◆ **Aim of the exercise**: Go through the records line by line from the top and repeat each one exactly, ending with the line that contains "Open shipping options with the right chevron".

(Pixel coordinate grounding data)
◇ ◇ ◇

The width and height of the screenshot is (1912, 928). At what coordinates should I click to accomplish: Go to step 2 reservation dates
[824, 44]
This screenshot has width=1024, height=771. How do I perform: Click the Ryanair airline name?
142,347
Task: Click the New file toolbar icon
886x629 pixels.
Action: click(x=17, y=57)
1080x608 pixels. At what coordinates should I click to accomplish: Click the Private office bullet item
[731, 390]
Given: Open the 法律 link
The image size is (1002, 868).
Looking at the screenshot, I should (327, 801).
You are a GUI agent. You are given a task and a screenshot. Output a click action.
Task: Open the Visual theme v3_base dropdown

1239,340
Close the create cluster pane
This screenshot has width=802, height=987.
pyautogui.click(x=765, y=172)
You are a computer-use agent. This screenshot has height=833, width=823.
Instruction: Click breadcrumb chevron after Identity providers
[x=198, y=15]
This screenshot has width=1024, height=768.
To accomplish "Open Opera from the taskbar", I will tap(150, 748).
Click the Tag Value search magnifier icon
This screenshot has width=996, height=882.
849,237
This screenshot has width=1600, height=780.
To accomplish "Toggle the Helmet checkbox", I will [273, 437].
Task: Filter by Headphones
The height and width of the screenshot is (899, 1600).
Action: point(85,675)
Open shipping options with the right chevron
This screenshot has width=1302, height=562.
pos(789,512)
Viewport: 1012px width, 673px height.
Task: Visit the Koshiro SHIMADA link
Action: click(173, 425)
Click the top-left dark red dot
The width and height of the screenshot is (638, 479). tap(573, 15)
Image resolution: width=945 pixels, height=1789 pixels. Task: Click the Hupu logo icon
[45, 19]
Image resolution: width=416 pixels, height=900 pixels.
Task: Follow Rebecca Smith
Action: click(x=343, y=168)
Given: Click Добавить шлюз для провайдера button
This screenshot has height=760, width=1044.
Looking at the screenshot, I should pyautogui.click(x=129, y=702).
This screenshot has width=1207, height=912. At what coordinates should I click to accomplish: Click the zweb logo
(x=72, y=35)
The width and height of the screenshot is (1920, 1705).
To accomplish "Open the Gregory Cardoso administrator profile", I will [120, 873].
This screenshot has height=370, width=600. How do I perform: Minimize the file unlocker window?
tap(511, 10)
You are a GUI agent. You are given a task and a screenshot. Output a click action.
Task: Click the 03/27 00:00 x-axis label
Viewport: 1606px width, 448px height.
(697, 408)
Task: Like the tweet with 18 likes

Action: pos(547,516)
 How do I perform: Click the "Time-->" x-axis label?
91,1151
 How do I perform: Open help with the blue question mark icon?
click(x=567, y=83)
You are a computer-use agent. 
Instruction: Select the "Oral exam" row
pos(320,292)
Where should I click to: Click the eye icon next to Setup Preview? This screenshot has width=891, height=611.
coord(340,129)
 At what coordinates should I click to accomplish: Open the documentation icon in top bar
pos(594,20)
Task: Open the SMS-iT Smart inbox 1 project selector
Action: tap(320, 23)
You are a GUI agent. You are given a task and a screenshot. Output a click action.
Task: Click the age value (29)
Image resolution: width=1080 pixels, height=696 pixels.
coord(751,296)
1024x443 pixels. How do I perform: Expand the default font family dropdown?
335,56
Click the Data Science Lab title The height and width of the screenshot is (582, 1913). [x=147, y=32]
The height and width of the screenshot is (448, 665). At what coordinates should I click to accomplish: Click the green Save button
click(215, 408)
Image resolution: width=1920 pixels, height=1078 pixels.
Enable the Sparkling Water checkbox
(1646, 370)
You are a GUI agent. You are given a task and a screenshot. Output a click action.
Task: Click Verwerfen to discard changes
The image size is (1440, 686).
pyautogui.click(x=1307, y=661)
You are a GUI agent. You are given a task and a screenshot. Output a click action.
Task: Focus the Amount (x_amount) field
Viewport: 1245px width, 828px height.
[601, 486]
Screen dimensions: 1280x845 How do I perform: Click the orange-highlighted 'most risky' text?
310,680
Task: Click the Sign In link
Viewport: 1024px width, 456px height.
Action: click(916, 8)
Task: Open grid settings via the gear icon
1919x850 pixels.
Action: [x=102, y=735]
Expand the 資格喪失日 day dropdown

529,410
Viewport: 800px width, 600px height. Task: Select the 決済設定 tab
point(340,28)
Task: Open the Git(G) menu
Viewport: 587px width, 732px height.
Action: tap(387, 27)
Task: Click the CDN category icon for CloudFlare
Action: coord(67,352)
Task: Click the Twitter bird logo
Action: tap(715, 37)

◇ ◇ ◇

◆ **Problem solution**:
The width and height of the screenshot is (1912, 928). At what coordinates should I click to accomplish: Go to step 2 reservation dates
[824, 44]
This screenshot has width=1024, height=771. How do I perform: Click the Ryanair airline name?
142,347
Task: Click the New file toolbar icon
886x629 pixels.
Action: click(x=17, y=57)
1080x608 pixels. At what coordinates should I click to accomplish: Click the Private office bullet item
[731, 390]
Given: Open the 法律 link
The image size is (1002, 868).
Looking at the screenshot, I should (327, 801).
You are a GUI agent. You are given a task and a screenshot. Output a click action.
Task: Open the Visual theme v3_base dropdown

1239,340
Close the create cluster pane
This screenshot has width=802, height=987.
pyautogui.click(x=765, y=172)
You are a computer-use agent. This screenshot has height=833, width=823.
Instruction: Click breadcrumb chevron after Identity providers
[x=198, y=15]
This screenshot has width=1024, height=768.
To accomplish "Open Opera from the taskbar", I will tap(150, 748).
Click the Tag Value search magnifier icon
This screenshot has width=996, height=882.
849,237
This screenshot has width=1600, height=780.
To accomplish "Toggle the Helmet checkbox", I will [273, 437].
Task: Filter by Headphones
The height and width of the screenshot is (899, 1600).
Action: point(85,675)
Open shipping options with the right chevron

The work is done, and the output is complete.